Moore joins in honoring veterans

Published 12:00 am Thursday, November 17, 2005

Former Alabama Chief Justice and Republican candidate for governor Roy Moore was the featured speaker at Crenshaw Christian Academy’s Veterans Day ceremony in Luverne on Thursday.

Moore, a decorated veteran of Vietnam and graduate of West Point Military Academy, layered Biblical and historical references throughout his speech and painted a grim picture of the United States’ future. Moore said if the country continues to turn its back on God then the US would go the way of other nations.

Mainly, he said, a country founded under God, would cease to exist.

“All nations have ended at some point,” he said. “I’m not saying it’s going to happen in a short time, but it may happen 1,000 years from now. Rome lasted 500 years but fell because of departure from its principals. We’re losing our morality.”
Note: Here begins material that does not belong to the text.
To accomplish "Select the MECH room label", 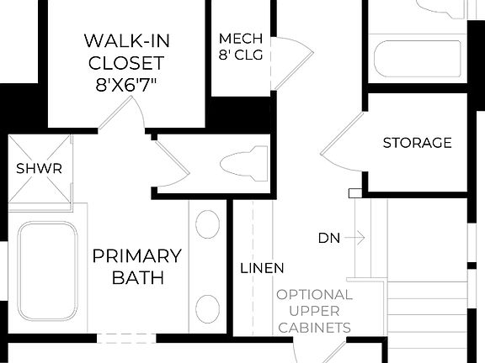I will point(241,39).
He said those who look back after the United States’ fall would ask: “Did they forget God?”

Retired Alabama Supreme Court Justice Terry Butts introduced Moore. Butts led Moore’s legal team in the fight to keep a monument bearing the Ten Commandments in the state’s judicial building.
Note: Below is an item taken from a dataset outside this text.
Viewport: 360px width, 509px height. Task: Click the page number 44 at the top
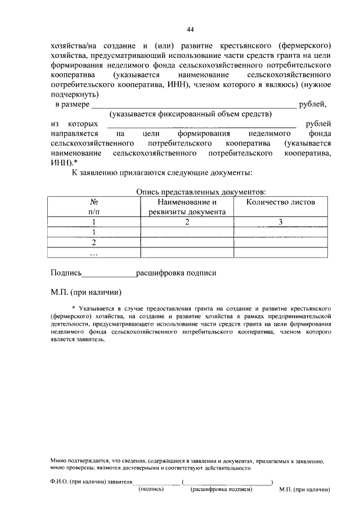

Moore, Butts said, was “steeled in the fires of Vietnam” and he openly criticized the print media for not better referencing Moore’s military background and service to his country.

Moore agreed that his military service has not been well publicized, but wouldn’t comment on the media’s fairness toward him as a political candidate.

And while early polls show incumbent Gov. Bob Riley leading Moore among Republicans, Moore said he wouldn’t discuss the polls.

“We don’t talk about polls,” he said. “The only poll that matters is the one in July. And we’ll win that one.”

Moore honored the Veterans in attendance, and said, “we can never dispute the efforts of our armed forces.”

Mike Green, a pastor and resident of Luverne, said he believed Moore is a “Godly man” and was a “great candidate for governor.”

But he declined to say if Moore had his vote or not.

“I can’t say. Voting is something I believe is personal,” he said. “Gov. Riley is a great candidate as well. It’s a choice the State of Alabama is going to have to make.”

Moore attacked both evolution and abortion during his speech and said he wants to defend the rights of teachers and public officers to acknowledge God as the foundation of moral law.

In a distributed flyer, entitled “Return Alabama to the People,” Moore outlines his stand on other issues, including his desire to eliminate the power of special interest lobbyists in the state legislature, halt the flow of illegal aliens in Alabama by holding businesses who employ them financially responsible, and bring a conservative philosophy back to the state government.